Com relação às espórtulas, vê-se que o legislador procura afastar qualquer identificação com simonia (venda de coisas sagradas). É certo que o ministro faz jus ao sustento oriundo do próprio altar ao qual serve (cf. Mt 10,10; 1Cor 9,13). Nada obstante, não poderá fazer acepção de pessoas, levando em consideração o poder econômico do fiel. Pe. Jesus Hortal sintetiza de forma lapidar o relacionamento justo entre o ministro e os estipêndios:

" O sacerdote deveria dar prova de desprendimento; o ideal seria que ele pudesse dizer, com são Paulo, que não foi gravoso à comunidade." (cf. Os Sacramentos da Igreja na sua Dimensão Canônico-Pastoral, Loyola, 1987, pág. 117).

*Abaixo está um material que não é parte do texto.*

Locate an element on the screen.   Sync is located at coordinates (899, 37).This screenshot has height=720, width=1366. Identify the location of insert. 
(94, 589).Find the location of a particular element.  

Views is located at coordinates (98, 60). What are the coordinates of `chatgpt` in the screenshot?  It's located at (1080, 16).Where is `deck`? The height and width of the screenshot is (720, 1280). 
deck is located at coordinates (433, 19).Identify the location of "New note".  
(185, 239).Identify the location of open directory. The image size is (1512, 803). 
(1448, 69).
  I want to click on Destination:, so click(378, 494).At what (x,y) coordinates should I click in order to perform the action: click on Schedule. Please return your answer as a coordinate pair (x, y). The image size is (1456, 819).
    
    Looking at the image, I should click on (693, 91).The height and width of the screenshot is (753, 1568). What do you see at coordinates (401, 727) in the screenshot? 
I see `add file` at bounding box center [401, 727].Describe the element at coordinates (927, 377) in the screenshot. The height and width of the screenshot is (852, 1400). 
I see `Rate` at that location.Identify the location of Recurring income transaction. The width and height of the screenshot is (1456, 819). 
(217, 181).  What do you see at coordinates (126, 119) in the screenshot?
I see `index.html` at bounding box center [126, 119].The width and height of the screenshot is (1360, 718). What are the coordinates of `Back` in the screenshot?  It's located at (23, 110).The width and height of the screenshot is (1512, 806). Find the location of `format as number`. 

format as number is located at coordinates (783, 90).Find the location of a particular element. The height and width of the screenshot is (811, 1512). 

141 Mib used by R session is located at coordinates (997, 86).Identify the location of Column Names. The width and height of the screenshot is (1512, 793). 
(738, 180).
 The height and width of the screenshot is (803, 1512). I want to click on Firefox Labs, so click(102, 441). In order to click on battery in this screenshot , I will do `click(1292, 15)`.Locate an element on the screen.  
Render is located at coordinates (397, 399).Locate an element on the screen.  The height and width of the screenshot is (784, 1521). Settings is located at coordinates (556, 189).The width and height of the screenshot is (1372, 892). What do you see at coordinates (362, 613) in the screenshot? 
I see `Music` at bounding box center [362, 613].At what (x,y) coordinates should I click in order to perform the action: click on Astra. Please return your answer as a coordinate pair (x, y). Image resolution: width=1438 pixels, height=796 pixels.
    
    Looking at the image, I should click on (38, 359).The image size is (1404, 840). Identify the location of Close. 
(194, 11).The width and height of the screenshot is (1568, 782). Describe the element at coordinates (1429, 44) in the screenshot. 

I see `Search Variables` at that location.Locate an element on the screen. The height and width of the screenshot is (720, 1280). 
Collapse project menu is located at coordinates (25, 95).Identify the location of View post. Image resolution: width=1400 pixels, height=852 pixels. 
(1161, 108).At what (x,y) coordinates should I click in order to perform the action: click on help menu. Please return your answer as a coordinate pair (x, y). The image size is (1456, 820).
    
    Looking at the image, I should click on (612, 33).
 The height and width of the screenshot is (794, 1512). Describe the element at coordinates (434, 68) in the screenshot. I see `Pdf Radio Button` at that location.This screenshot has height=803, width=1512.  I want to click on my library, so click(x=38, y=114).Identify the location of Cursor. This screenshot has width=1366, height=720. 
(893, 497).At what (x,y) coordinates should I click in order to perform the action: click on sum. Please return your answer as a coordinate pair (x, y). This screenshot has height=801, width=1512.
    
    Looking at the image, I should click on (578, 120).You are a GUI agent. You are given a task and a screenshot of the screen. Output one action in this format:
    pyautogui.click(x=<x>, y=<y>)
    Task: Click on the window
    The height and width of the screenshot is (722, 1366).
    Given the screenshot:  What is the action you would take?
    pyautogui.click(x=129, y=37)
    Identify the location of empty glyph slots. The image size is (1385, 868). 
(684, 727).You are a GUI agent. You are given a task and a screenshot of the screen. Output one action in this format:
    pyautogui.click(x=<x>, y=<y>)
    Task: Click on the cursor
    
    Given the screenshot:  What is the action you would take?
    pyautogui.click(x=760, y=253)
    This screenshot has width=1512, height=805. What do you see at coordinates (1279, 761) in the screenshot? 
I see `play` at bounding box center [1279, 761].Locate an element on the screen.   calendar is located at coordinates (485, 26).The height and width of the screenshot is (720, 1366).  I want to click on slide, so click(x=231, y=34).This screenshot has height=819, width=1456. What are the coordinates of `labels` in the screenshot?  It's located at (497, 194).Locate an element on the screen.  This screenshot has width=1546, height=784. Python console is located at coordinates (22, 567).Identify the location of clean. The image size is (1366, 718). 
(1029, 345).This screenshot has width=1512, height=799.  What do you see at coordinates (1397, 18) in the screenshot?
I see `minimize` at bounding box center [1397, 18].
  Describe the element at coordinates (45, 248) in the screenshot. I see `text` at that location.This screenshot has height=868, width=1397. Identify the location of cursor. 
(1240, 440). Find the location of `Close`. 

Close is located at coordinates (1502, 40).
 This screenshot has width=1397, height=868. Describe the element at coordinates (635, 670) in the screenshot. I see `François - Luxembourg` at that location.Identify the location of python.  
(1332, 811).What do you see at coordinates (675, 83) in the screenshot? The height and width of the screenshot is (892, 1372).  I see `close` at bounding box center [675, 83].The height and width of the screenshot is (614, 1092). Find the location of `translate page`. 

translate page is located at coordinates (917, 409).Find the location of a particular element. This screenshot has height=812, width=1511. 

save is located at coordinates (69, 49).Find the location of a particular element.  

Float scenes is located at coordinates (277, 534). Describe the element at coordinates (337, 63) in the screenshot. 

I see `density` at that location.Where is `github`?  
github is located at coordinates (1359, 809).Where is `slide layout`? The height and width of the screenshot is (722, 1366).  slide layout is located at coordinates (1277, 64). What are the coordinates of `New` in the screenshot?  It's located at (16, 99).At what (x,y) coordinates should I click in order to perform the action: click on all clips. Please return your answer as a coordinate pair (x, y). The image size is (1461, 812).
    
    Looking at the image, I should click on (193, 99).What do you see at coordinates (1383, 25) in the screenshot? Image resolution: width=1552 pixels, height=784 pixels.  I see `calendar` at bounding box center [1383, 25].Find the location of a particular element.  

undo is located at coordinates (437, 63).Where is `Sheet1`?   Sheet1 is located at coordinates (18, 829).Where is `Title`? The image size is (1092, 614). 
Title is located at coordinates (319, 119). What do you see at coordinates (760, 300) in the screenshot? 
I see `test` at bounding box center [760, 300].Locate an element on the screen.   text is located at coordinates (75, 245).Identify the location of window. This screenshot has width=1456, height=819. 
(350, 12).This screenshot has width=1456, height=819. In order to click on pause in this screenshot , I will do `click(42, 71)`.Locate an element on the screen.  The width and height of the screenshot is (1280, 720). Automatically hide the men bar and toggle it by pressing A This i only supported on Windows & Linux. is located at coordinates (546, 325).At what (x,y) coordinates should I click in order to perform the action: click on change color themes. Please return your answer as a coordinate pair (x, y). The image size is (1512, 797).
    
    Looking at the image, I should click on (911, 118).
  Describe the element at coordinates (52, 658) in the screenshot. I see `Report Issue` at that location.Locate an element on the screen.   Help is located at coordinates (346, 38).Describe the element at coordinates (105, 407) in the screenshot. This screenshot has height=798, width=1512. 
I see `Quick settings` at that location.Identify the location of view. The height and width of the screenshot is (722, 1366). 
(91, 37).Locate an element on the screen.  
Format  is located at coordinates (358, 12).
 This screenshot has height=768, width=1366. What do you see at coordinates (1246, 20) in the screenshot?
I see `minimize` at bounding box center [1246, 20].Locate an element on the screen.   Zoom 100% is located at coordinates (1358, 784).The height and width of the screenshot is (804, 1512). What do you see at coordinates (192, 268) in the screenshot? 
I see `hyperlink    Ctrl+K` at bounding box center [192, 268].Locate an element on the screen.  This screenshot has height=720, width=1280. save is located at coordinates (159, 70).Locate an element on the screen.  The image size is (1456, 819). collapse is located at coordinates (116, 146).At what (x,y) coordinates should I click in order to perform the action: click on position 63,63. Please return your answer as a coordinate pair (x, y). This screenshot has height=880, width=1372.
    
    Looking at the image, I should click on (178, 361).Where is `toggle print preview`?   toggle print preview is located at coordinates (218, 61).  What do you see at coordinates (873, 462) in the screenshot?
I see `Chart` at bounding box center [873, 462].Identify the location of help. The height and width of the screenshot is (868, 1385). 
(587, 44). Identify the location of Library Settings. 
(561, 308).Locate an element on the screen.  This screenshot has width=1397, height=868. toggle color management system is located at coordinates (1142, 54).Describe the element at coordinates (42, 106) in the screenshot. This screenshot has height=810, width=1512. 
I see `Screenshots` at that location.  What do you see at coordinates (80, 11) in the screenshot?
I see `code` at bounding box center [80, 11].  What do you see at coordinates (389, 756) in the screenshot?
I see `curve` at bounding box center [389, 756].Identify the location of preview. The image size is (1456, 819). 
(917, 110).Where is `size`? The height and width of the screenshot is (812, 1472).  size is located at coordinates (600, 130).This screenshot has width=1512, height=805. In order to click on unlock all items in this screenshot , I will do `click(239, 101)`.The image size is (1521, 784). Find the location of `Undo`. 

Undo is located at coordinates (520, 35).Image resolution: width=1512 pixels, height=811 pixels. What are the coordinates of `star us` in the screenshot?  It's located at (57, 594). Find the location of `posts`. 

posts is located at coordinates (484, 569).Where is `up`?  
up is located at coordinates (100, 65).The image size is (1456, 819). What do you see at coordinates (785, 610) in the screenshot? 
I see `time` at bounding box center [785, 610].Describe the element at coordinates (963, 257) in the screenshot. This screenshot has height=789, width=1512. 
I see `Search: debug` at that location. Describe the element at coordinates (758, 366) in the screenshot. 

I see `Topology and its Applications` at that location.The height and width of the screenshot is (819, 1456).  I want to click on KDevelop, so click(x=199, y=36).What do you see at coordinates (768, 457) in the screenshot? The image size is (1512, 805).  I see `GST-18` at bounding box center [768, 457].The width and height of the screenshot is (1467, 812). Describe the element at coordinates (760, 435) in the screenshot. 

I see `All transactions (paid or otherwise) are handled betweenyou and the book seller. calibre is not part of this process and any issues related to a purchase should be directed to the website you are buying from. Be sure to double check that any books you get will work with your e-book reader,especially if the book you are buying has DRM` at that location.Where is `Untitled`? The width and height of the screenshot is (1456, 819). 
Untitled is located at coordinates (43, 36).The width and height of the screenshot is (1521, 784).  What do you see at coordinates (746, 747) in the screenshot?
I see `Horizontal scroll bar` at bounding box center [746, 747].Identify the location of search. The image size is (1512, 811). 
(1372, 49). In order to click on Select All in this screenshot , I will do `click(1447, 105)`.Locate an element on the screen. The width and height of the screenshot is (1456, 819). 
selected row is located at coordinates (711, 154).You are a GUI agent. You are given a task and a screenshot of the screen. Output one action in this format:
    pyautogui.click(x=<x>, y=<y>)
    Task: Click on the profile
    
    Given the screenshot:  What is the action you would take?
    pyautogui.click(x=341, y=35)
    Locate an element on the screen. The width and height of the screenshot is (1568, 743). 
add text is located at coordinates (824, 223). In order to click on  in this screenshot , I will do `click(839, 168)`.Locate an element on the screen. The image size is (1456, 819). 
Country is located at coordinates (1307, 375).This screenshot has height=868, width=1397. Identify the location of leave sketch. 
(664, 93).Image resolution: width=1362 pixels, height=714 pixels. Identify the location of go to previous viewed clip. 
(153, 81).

Os cânones comentados neste artigo demonstram a magna solicitude que o legislador tem para com os sacramentos, máxime a Eucaristia. Sem sombra de dúvida, os sacramentos são o inestimável tesouro da Igreja, à qual me referi no início do texto. O direito canônico não poderia manter-se silente a respeito do tema. O leitor deve ter percebido que o objetivo da regulamentação jurídica não é criar grilhões para a vivência sacramental. Muito pelo contrário. Não houvesse leis claras, protegendo o sacramento da Eucaristia, e, muitas vezes, estaríamos todos à mercê do arbítrio de algum ministro incauto ou não teríamos como exigir nosso direito, por falta de respaldo explícito.

A Eucaristia é a fonte de nossa vida. Descurar desse sacramento seria um equívoco imperdoável do código. Portanto, o legislador não quis ser omisso. Por fim, é importante ressaltar que o regime jurídico deste sacramento, apesar de estar bem detalhado no código, não se esgota nesse diploma legal. As próprias normas litúrgicas nos oferecem uma importante fonte. Além disso, temos as leis extravagantes e a eventual manifestação do Romano Pontífice a propósito do tema, através de motu proprio.

Não se perca de vista o princípio que resume todo labor jurídico no grêmio da Igreja, expresso no adágio latino salus animarum suprema lex est (cf. cân. 1752). Sendo a salvação das almas o grande ideal, o canonista tem a honorável tarefa de criar as condições necessárias, a infra-estrutura, para que tal ordem de coisas se transforme em realidade.